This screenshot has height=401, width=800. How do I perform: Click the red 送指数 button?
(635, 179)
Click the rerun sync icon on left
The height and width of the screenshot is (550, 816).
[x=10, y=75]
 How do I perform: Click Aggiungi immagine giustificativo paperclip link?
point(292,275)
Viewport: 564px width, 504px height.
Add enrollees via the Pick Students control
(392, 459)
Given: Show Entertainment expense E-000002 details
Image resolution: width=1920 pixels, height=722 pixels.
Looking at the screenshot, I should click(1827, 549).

- - - - -

Task goal:
Your reply should be an exact copy of every line from the line with "Given: Show Entertainment" through the final line of the data, and nothing more.

Solution to the problem:
Given: Show Entertainment expense E-000002 details
Image resolution: width=1920 pixels, height=722 pixels.
Looking at the screenshot, I should click(1827, 549).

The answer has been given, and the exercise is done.